独立行政法人中小企業基盤整備機構(中小機構)とは、独立行政法人中小企業基盤整備機構法(平成14年法律第147号)に基づき2004年7月に中小企業総合事業団などを統合して設立された独立行政法人であり、経済産業大臣の監督のもとで中小企業の創業・経営・事業再生の支援や、都道府県と連携した高度化事業への融資などを担う。
中小企業の集団化や施設の共同化を支える高度化事業の融資や、創業・経営の相談で、自治体とりわけ都道府県が窓口として連携する国の中核機関が中小機構である。中小企業総合事業団などを統合して2004年7月に発足した独立行政法人で、経済産業大臣の監督のもと、創業支援、経営相談、販路開拓、事業再生、共済制度の運営など中小企業政策の実施を幅広く担う。とりわけ高度化事業では、組合などが工場団地や卸団地を整備する資金を、都道府県を経由して長期・低利で貸し付ける仕組みをとり、都道府県が診断と貸付の窓口になる。小規模企業共済や中小企業倒産防止共済(経営セーフティ共済)といった共済制度を運営し、地域の商工団体とともに加入を支える。中小企業大学校を各地に置き、自治体や支援機関の職員向けの研修も提供する。中小企業の伴走支援を担う県の産業支援財団や商工会議所とも連携し、地域の支援ネットワークの結節点となる。
都道府県を経由する高度化事業の融資
中小機構の業務のうち自治体と最も直接に結びつくのが高度化事業である。

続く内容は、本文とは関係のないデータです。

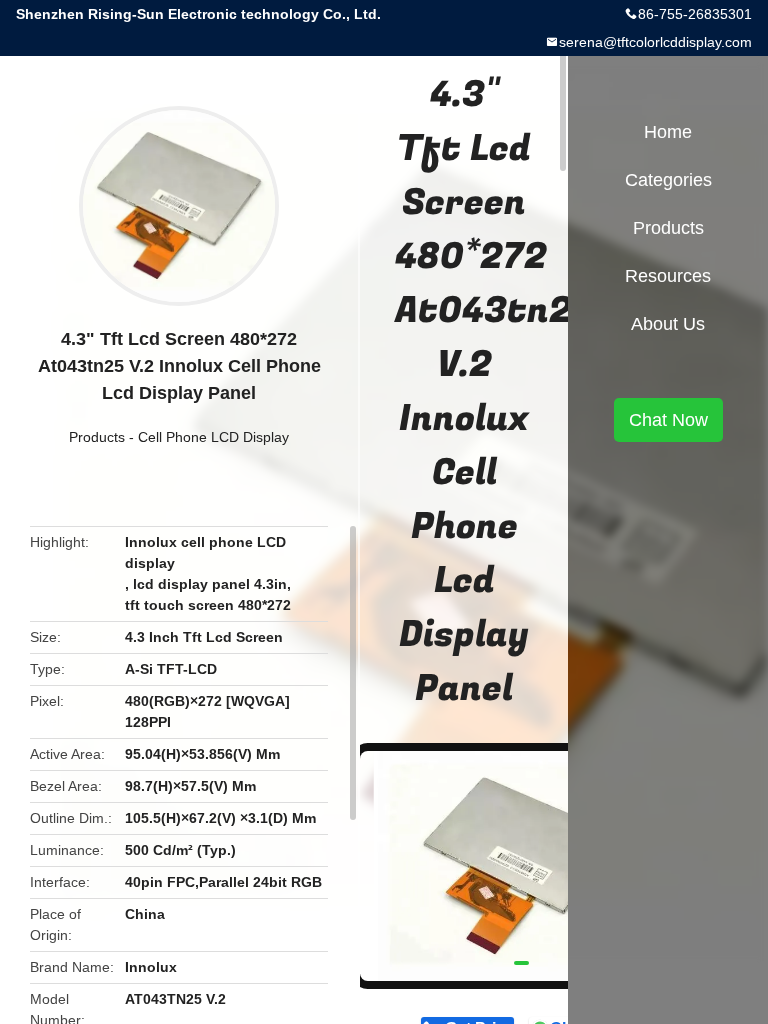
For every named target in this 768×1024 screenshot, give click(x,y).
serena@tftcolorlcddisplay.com (655, 42)
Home (668, 132)
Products (97, 437)
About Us (668, 324)
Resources (668, 276)
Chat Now (668, 420)
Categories (668, 180)
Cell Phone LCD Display (213, 437)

これは、中小企業者が組合などを組んで工場団地や卸団地、商店街アーケードなどを共同で整備する際に、その資金を長期・低利で貸し付ける制度で、中小機構が都道府県と一体になって実施する。具体的には、都道府県が事業計画の診断と助言を行い、中小機構の資金と都道府県の資金を合わせて貸し付ける仕組みをとるため、申請を受け付け審査するのは都道府県の中小企業担当部局になる。自治体にとっては、地域の事業者の集団化や基盤整備を支える金融手段として、中小機構の制度設計に沿って事務を進めることになる。
共済制度の運営と地域の支援ネットワーク
中小機構は、小規模企業の経営者が廃業や退職に備えて積み立てる小規模企業共済と、取引先の倒産による連鎖倒産を防ぐ中小企業倒産防止共済(経営セーフティ共済)を運営する。これらの共済は、商工会・商工会議所や金融機関を窓口として加入が進められ、地域の経営基盤を下支えする。あわせて中小機構は、各地に中小企業大学校を設けて経営者や支援機関の職員を育成し、都道府県の産業支援財団(よろず支援拠点を含む)や商工団体と連携して中小企業の伴走支援を行う。自治体の産業振興部局からは、地域の事業者を支える支援メニューの提供元として、また職員研修の場として関わりがある。